Estonian instruments

The Estonian Zither


The Estonian zither is the oldest of the stringed instruments in Estonia. It’s typically made of wood, usually from hollowed spruce wood, with six or seven strings. The strings are made of either horsehair, catgut or metal. Modern zithers of the new generation have 20-30 strings.

The Estonian zither was legendarily played by the Estonian god of song Vanemuine, and the Estonian national epic Kalevipoeg begins with the line: Laena mulle kannelt, Vanemuine! ("Vanemuine, lend me your zither!").

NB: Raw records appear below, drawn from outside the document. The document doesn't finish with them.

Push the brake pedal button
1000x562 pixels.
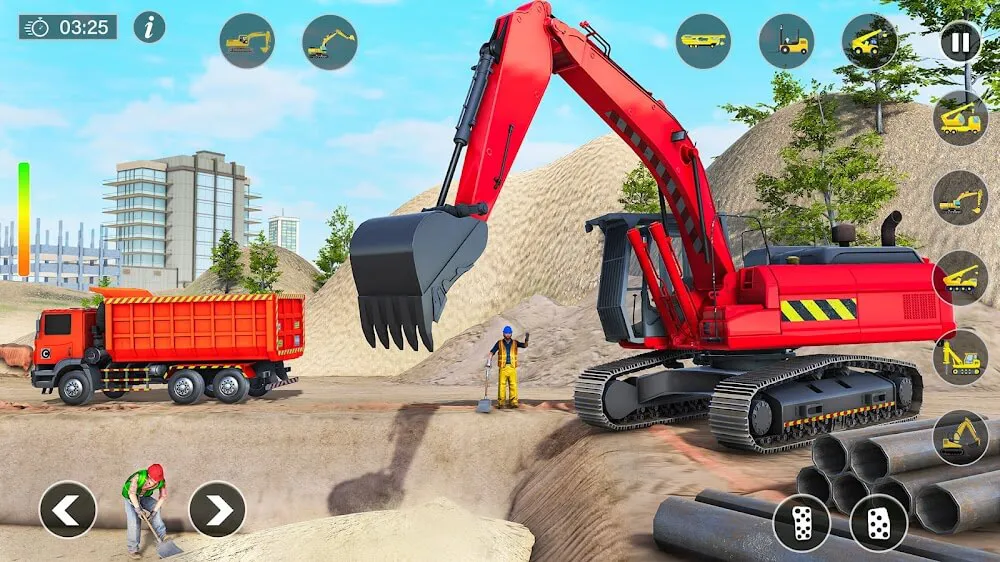pyautogui.click(x=801, y=522)
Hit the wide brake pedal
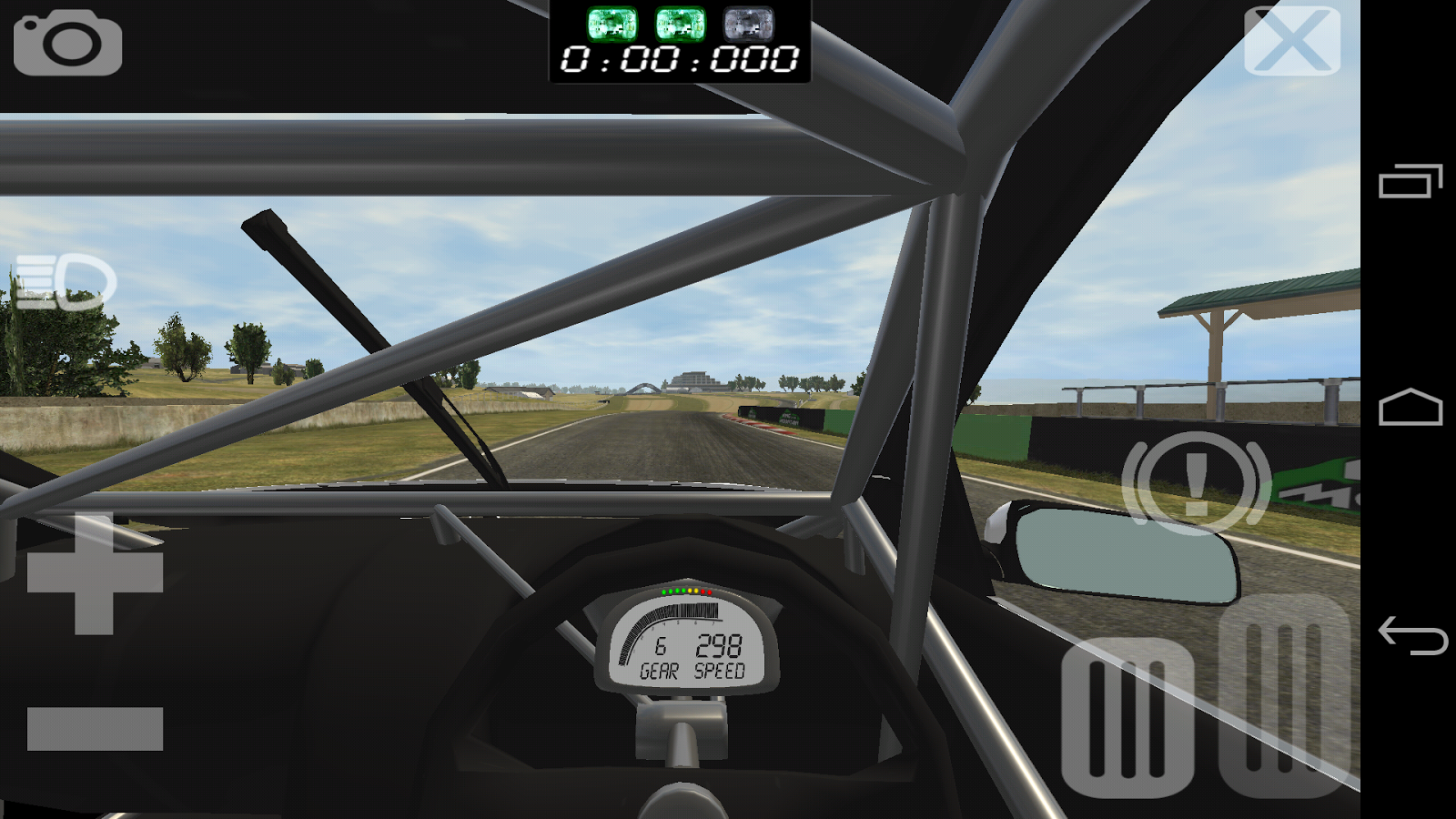1456x819 pixels. (x=1127, y=717)
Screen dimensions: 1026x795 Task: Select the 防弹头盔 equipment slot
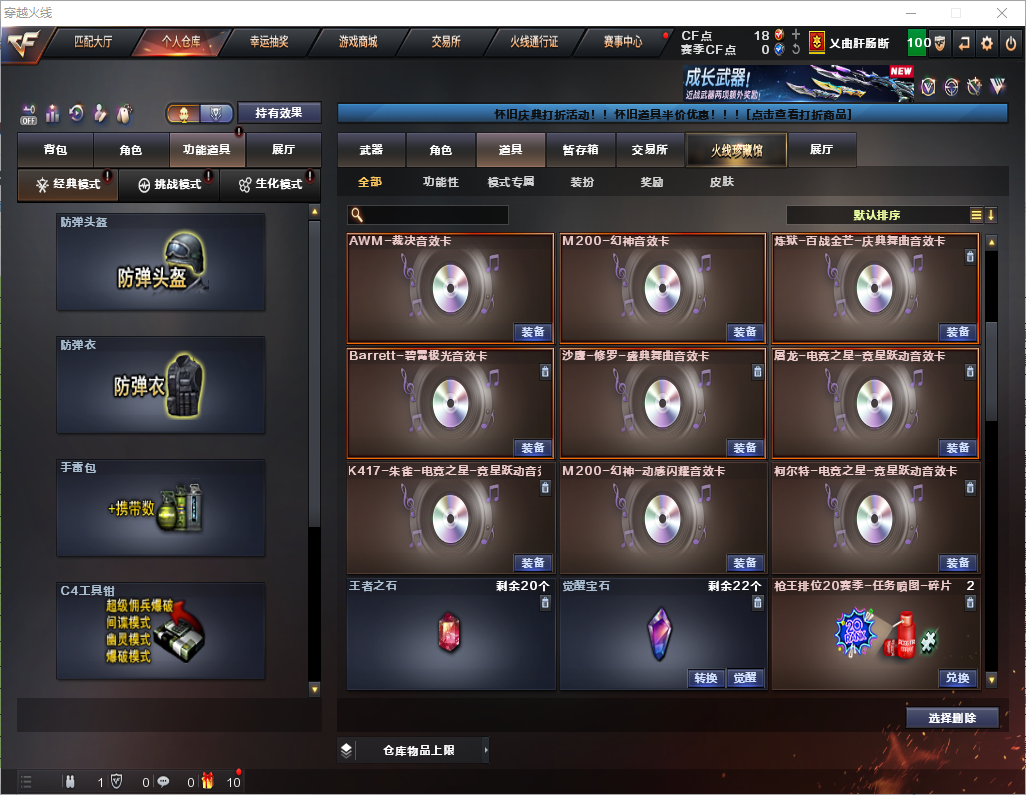(x=161, y=262)
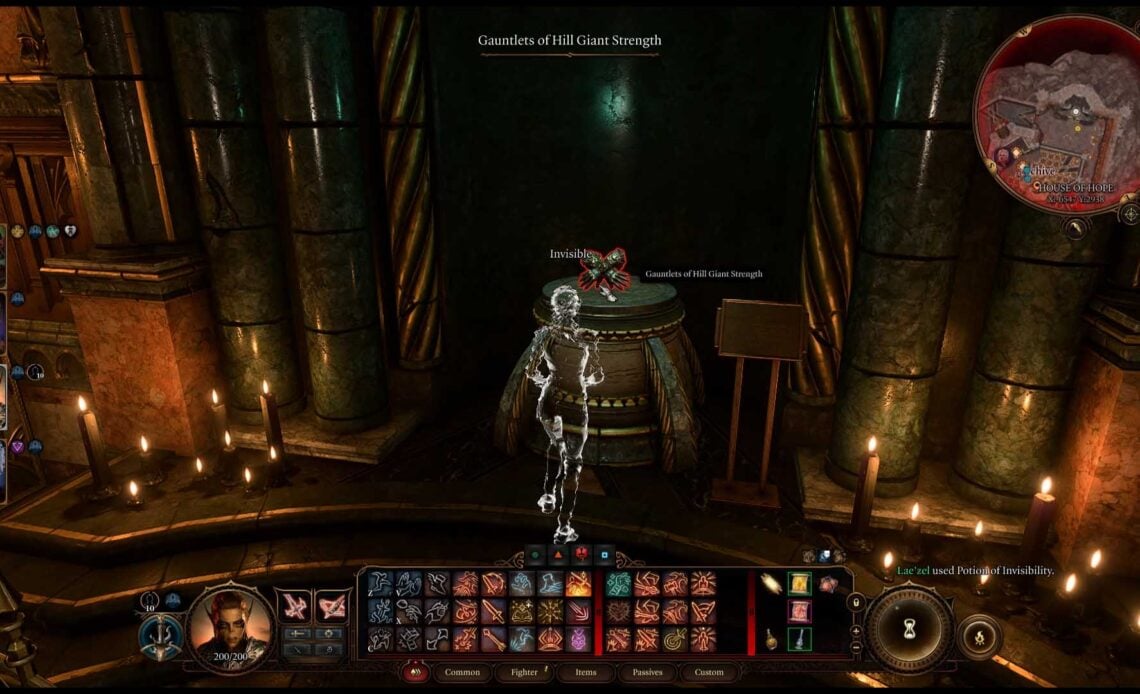Image resolution: width=1140 pixels, height=694 pixels.
Task: Switch to the Common hotbar tab
Action: (462, 672)
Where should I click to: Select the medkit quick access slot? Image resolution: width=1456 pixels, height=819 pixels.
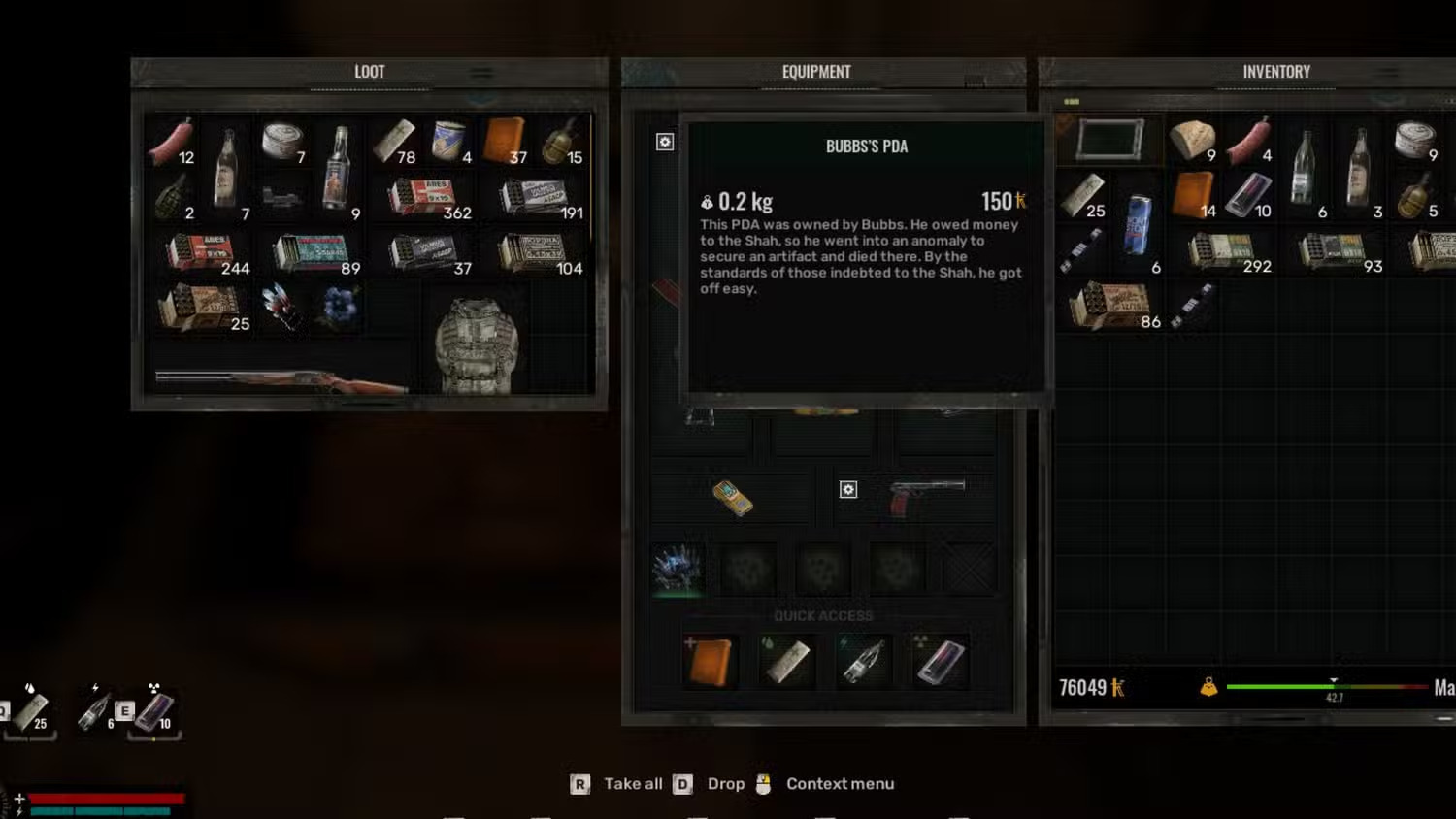pyautogui.click(x=711, y=661)
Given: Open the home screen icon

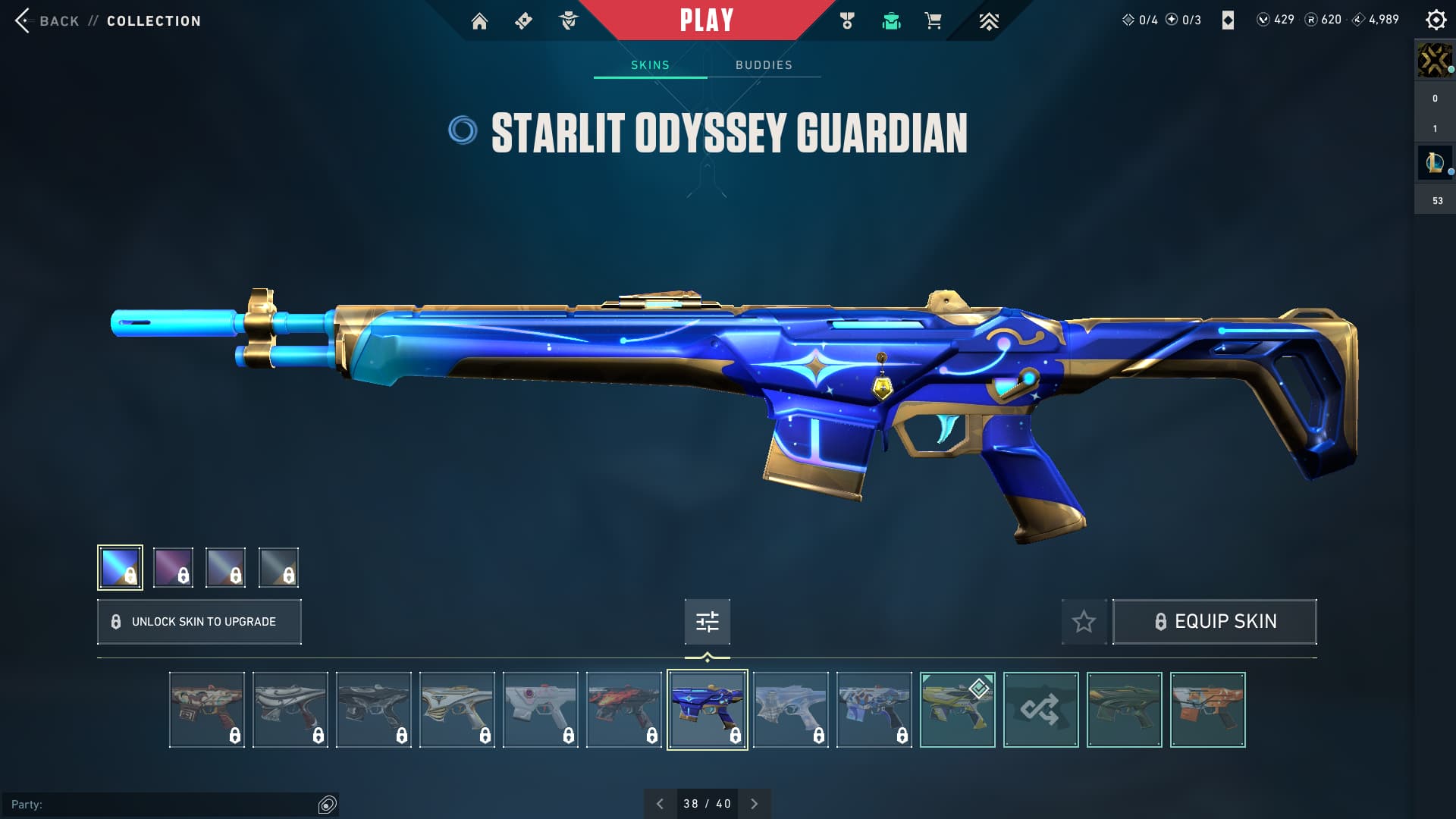Looking at the screenshot, I should (479, 21).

Parmupill – The Estonian Jew's Harp


The name does not indicate any connection to the Jews. The name is a consequence of some publishers mixing up a few letters at one point. The initial intention was to name the instrument "jaw's harp" but somehow, when the text was published, "a" was replaced by "e" and since then even scientific publications have consistently been using this inaccurate name.


Producing sound with a jew's harp is easy. One only needs to know the basics - how to take the instrument in one's hand, place it on the mouth, hold it against the teeth and make the reed of the instrument sing.

The earliest jew's harps found in Estonia was a jew's harp dug out from Otepää town hill dating back to the beginning of the 13th century. There are also several findings from the 15th and 16th century and it can be suggested that at that time jew's harp was a popular instrument among peasants.